Source: http://iplegalcorner.com/historical-snapshots-from-the-wayback-machine/
Timestamp: 2019-04-20 05:01:49+00:00

Document:
In the curious case of Eneco BV v. Eneco, D2010-0548 (WIPO July 7, 2010) – curious because the Panel made the Respondent’s case despite its default – a search of <eneco.com> on the Internet Archive’s Wayback Machine at “www.archive.org” provided evidence of good faith registration and use years prior to the Complainant’s trademark. Moreover, “[s]ome webpages disclosed the United States Trademark Registration identifier comprised of the letter ‘R’ in a circle.” The Panel also searched and found ENECO on the USPTO database disclosing Respondent as the registered owner of a registered trademark. A review of recent cases shows that in a good many of them Panels accepted the truth of the historical snapshots. Respondents are expected to do more than deny the evidence.

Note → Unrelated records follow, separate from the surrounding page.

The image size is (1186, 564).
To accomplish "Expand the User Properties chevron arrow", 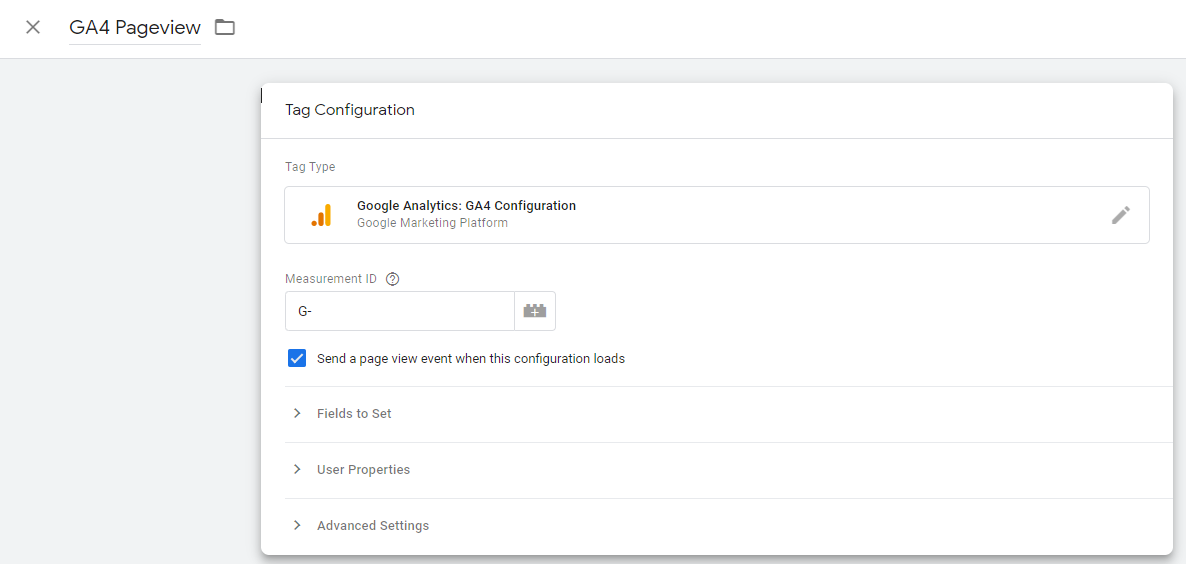I will [x=297, y=469].
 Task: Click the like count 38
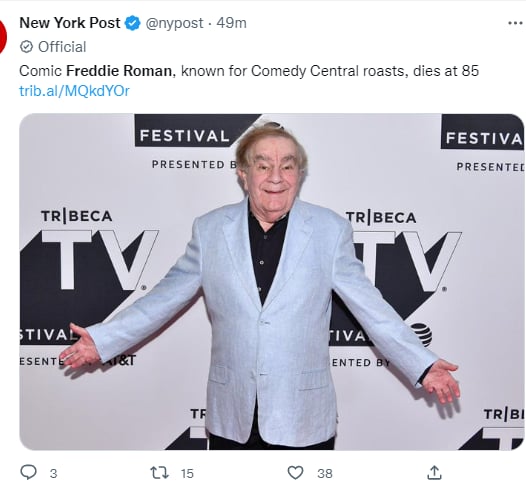pyautogui.click(x=325, y=474)
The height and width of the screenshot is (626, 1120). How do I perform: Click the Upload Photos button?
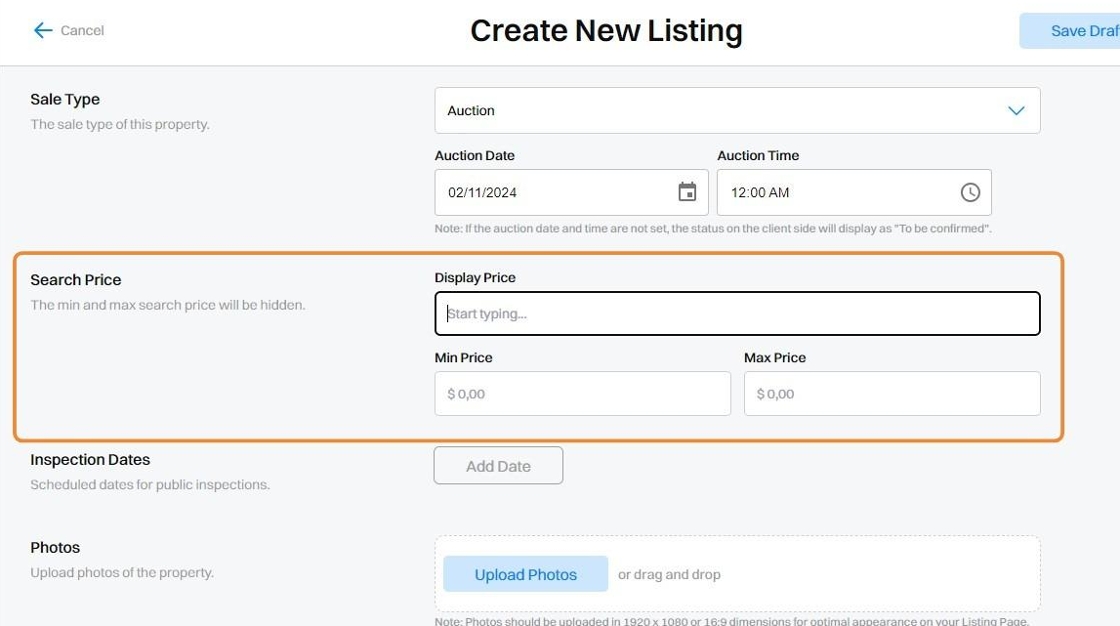(525, 575)
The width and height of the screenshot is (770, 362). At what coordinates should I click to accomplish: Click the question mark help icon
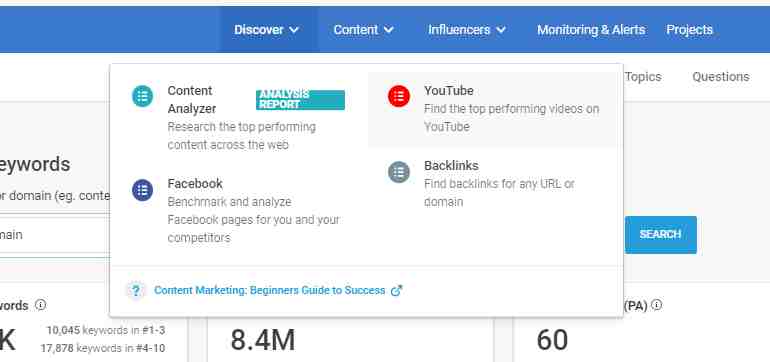point(136,291)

The “archives” referred to in Facebook, Inc. v. Amjad Abbas, DME2010-0005 (WIPO July 13, 2010) (Note August 10) would be from the Wayback Machine. The Wayback Machine is a database of website snapshots that Internet Archive (“IA”) has been collecting from 1999. IA’s mission is nicely explained in The iFranchise Group v. Jay Bean / MDNH, Inc. / Moniker Privacy Services , D2007-1438 (WIPO December 18, 2007). It collects web pages and “[l[ike a paper library … provide[s] free access to researchers, historians, scholars, and the general public.” With Wayback Machine anyone can have literally a window on the past use of the domain name, although “Alexa respects robots.txt instructions [not to crawl a particular site], and even does so retroactively” thereby preventing the researcher from discovering targeted pages. The iFrancise Panel interpreted blocking as an attempt to conceal infringement, although is it not per se illegitimate as explained by the Respondent in Rba Edipresse, S.L. v. Brendhan Hight / MDNH Inc., D2009-1580 (WIPO March 2, 2010). Blocking after receipt of a cease-and-desist notice is different from a registrant’s policy of instructing Alexa not to crawl its websites.

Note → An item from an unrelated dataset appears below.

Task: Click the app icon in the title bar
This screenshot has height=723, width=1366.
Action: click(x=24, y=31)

It is clear that UDRP Panels are comfortable with accepting evidence from the Wayback Machine as persuasive in the absence of any counter evidence. They give historical snapshots great weight in determining both rights and legitimate interests in the disputed domain name as well as respondent’s good and bad faith in registering and using it. In response to the Complainant’s screen shot evidence in Facebook the Respondent “authorize[d] the panel to request archives of the page” but failed to offer any concrete refuation beyond denial of authenticity.
On the other hand, historical snapshots from the Wayback Machine have received a mixed view from U.S. courts. Although a federal magistrate has ruled IA snapshots admissible as “an admission of a party-opponent and are not barred by the hearsay rule,” Telewizja Polska USA, Inc. V. Echostar Satellite Corp., No. 02 C 3293, 2004 WL 2367740, at *5 (N.D. Ill. October 15, 2004) and there is support from the Second Circuit in Louis Vuitton Malletier v. Burlington Coat Factory Warehouse Corp., 426 F.3d 532, 535 (2d Cir. 2005) (evidence of defendant’s Website advertisements presented through archive.org capture of the site content at particular time), the trend nevertheless appears to exclude such Wayback Machine evidence as hearsay.
2007 was a particularly fruitful year on this issue. For example, in a patent case, Chamilia, LLC v. Pandora Jewelry, LLC., 04-cv-6017 (S.D.N.Y. 9-24-2007) the plaintiff alleged that Pandora failed to submit its patent application to the PTO for more than a year after marketing its product. It offered a series of archived web pages from the Wayback Machine which Pandora moved to strike. The Court held that this “putative evidence suffers from fatal problems of authentication under Fed.R.Evid. 901.” In Novak v. Tucows, Inc., No. 06-CV-1909, 2007 WL 922306, at *5 (E.D.N.Y. March 26, 2007) the Court struck Wayback Machine evidence for lack of authentication of internet printouts “combined with the lack of any assertion that such printouts fall under a viable exception to the hearsay rule.” Wayback Machine evidence was also excluded in a TTAB case, Paris Glove of Canada, Ltd. v. SBC/Sporto Corp., 84 USPQ2d 1856 (TTAB 2007).